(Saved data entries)
[Start of section]

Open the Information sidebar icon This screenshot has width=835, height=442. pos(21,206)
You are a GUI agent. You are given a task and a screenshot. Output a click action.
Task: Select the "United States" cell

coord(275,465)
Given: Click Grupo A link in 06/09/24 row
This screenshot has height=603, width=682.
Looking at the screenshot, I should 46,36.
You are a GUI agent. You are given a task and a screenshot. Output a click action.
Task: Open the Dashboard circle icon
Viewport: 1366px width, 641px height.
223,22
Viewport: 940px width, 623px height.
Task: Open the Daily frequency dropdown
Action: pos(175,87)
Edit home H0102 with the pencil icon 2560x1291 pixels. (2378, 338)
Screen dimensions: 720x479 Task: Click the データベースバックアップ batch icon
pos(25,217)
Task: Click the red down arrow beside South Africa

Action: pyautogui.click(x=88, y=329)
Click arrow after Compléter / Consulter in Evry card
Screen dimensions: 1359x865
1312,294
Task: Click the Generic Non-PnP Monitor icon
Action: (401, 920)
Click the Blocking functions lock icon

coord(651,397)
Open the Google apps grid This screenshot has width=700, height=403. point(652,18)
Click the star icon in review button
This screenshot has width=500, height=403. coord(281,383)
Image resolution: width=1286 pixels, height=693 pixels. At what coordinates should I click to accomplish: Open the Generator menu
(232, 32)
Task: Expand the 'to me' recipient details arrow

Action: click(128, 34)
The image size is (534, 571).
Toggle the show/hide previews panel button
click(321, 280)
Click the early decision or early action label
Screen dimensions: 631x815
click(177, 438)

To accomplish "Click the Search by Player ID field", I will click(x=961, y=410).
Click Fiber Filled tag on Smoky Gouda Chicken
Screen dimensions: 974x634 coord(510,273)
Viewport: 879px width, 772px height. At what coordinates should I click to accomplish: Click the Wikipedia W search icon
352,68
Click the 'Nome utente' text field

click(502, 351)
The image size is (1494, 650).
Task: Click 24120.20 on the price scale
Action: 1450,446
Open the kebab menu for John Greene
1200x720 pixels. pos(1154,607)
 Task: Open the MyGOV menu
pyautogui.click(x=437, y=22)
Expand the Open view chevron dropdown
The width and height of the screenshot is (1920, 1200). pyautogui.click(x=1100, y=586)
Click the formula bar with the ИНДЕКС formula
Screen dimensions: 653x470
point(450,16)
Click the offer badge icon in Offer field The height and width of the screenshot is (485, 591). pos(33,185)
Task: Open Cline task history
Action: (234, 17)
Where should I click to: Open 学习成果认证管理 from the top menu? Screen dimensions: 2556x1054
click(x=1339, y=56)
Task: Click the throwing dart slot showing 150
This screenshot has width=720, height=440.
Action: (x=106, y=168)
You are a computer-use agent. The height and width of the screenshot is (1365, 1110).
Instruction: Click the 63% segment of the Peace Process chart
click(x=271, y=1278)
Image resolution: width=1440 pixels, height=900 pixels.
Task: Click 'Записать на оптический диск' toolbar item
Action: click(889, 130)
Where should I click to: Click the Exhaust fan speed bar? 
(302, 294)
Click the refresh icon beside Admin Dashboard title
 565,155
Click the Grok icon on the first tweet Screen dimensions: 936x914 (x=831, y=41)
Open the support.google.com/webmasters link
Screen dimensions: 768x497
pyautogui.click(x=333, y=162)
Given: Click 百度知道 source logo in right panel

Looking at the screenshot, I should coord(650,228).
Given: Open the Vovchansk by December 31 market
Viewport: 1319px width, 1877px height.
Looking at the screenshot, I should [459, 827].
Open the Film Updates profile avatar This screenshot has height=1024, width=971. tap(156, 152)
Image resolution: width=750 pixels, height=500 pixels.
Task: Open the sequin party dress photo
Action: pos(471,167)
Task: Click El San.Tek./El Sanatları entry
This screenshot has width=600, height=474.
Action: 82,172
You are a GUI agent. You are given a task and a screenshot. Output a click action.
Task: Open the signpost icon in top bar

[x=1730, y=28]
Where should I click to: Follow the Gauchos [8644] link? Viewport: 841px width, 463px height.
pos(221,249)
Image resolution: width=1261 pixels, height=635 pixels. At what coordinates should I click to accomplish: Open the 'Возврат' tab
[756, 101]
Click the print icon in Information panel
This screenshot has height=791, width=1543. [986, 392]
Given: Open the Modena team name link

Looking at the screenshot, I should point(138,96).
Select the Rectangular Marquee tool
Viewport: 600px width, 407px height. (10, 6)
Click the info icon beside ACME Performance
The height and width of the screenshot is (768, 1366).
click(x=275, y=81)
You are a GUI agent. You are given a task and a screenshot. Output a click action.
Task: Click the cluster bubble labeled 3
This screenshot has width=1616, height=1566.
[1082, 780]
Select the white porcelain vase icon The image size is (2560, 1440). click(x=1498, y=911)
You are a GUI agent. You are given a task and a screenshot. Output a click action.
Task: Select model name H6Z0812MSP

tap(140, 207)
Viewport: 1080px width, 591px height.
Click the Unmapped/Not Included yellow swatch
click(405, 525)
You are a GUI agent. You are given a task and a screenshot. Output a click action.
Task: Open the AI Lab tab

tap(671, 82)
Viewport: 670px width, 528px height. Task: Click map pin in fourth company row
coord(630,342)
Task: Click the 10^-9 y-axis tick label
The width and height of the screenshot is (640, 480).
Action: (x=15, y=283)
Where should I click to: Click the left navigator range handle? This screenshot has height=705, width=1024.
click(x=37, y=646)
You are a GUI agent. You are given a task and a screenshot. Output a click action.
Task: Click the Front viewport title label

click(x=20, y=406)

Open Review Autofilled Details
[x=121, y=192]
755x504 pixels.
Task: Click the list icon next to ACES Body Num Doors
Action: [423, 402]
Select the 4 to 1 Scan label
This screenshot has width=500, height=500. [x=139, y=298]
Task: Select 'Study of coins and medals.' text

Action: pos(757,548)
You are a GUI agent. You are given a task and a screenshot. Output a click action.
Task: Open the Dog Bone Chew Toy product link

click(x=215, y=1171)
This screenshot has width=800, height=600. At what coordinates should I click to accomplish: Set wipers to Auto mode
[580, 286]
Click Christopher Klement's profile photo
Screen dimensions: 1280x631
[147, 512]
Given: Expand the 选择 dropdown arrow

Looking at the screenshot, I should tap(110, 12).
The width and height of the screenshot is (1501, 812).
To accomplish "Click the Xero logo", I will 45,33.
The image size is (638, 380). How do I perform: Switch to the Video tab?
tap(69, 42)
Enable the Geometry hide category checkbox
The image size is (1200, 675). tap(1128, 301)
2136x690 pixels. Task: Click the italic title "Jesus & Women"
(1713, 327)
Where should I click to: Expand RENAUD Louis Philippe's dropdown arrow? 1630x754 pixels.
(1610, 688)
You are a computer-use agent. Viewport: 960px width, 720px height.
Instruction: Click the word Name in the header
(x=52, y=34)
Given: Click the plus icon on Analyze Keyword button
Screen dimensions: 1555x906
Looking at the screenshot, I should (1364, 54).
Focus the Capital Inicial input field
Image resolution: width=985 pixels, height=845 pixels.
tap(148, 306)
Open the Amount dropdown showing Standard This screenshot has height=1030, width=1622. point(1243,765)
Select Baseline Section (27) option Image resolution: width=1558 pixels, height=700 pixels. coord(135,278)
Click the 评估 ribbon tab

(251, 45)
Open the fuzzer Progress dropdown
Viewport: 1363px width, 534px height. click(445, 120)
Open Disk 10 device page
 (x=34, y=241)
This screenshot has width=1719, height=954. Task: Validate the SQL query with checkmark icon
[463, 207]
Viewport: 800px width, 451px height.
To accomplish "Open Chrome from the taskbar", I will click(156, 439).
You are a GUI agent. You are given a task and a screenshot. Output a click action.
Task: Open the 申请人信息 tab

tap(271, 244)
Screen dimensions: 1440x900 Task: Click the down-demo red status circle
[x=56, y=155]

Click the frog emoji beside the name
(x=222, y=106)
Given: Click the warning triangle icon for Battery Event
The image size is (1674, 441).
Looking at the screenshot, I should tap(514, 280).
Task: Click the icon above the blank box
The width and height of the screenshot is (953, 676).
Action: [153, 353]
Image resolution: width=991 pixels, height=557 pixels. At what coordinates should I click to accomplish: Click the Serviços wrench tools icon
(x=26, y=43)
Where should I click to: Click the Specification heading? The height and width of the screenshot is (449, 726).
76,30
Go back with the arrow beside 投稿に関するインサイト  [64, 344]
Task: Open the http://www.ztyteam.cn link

[End of section]

- **WORK ORDER**: An exact copy of the lines above, from the one containing "Task: Open the Dashboard circle icon" through the one containing "Open the Google", is the whole of the answer.

- **EXERCISE SOLUTION**:
Task: Open the Dashboard circle icon
Viewport: 1366px width, 641px height.
223,22
Viewport: 940px width, 623px height.
Task: Open the Daily frequency dropdown
Action: pos(175,87)
Edit home H0102 with the pencil icon 2560x1291 pixels. (2378, 338)
Screen dimensions: 720x479 Task: Click the データベースバックアップ batch icon
pos(25,217)
Task: Click the red down arrow beside South Africa

Action: pyautogui.click(x=88, y=329)
Click arrow after Compléter / Consulter in Evry card
Screen dimensions: 1359x865
1312,294
Task: Click the Generic Non-PnP Monitor icon
Action: (401, 920)
Click the Blocking functions lock icon

coord(651,397)
Open the Google apps grid This screenshot has width=700, height=403. point(652,18)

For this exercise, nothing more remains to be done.